I realize I haven’t posted here something that has informed my thinking for a while.
This paper is very interesting in assessing the efficacy of contact tracing apps. It does so by properly assessing the counterfactual (i.e. no app deployed) and thus decomposing the proposed interventions with more granularity.
In particular it shows that most of the utility of such app is derived not from the notifications, but from the other interventions put in place alongside, with the main benefit actually derived from the “isolation-upon-symptoms” policy. This is important, as many of the recipients of an app notification might be warned indeed before contact tracers find them, but - had the app not been deployed - would have started having symptoms a tad later anyways. So if you analyze efficacy of the app, you have to be very careful in setting your counterfactuals.

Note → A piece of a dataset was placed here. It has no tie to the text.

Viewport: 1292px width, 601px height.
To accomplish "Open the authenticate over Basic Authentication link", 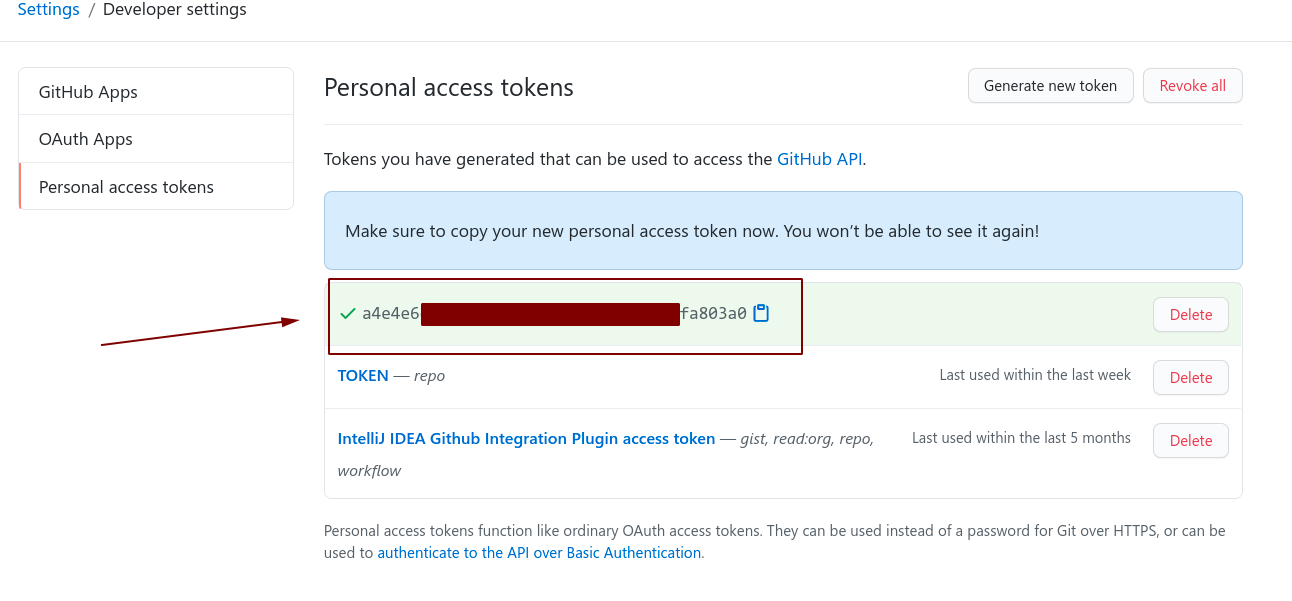I will click(539, 553).

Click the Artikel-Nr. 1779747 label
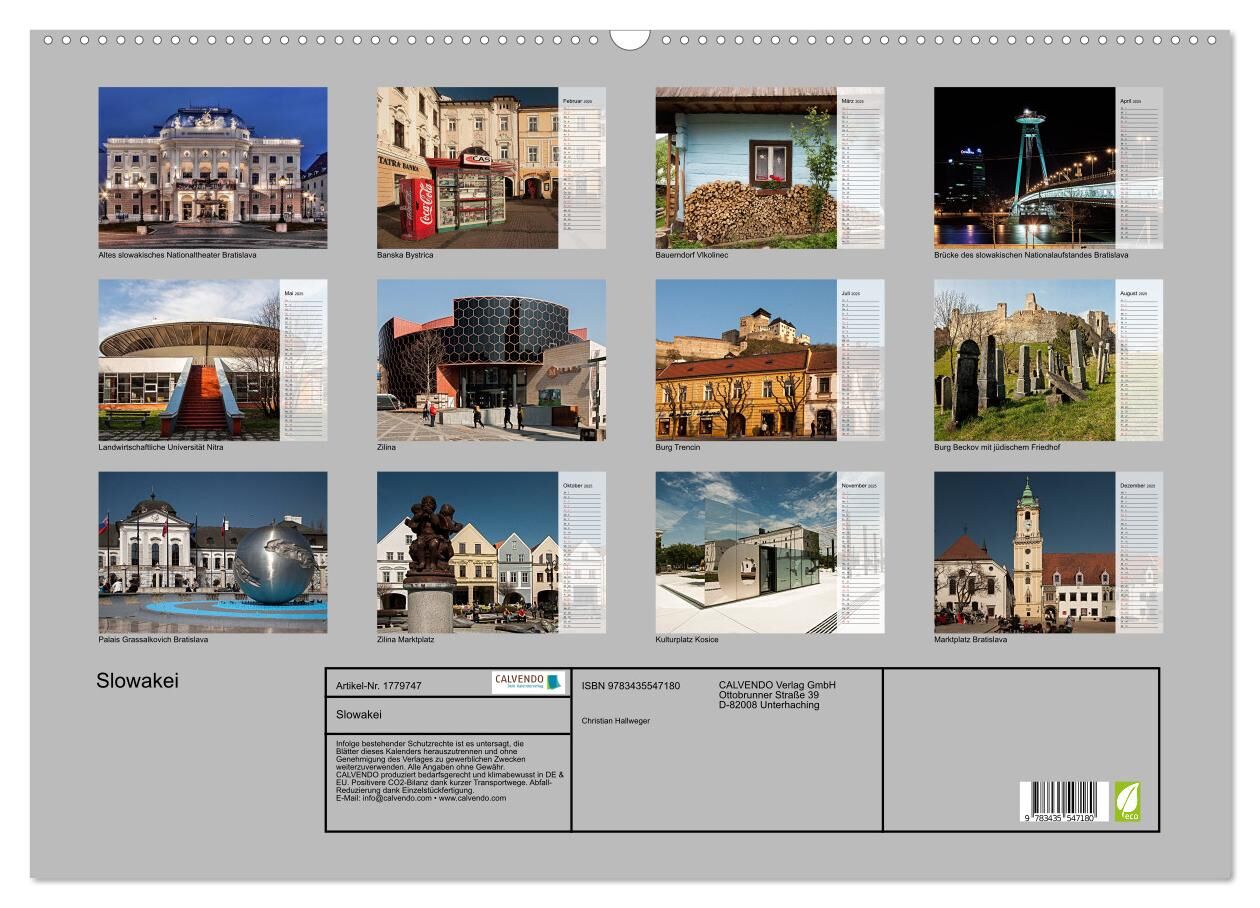(379, 686)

Once those other measures are separated, the paper also quantifies the utility of the app “on top” of those other measures. Essentially it says you can only hope for a reduction on the order of 0.05 in Reff, short of a completely unrealistic installation base in the population. The paper also points out their result is at first glance very different from much more influential papers on the efficacy of contact tracing apps, based on predictive models. They then go on to explain, in Section 6.4, that this is actually the result of the counterfactual mistake explained above: the results in those other papers are being misunderstood, as what appears useful is not just the app but the app and the “isolation-upon-symptoms” policy.
In any case, this formulation as a reduction of R_eff is very useful, since it matches how this other paper formulates its own results. The latter tries to quantify the reduction of R_eff associated to non pharmaceutical interventions. For instance, it finds out that closing nightclubs contributes to a reduction of R_eff of around 0.15 in Switzerland (compared to fully open, post lockdown). One (very preliminary) interpretation of this result is that the risk of opening of nightclubs would not be compensated by the benefit of SwissCovid.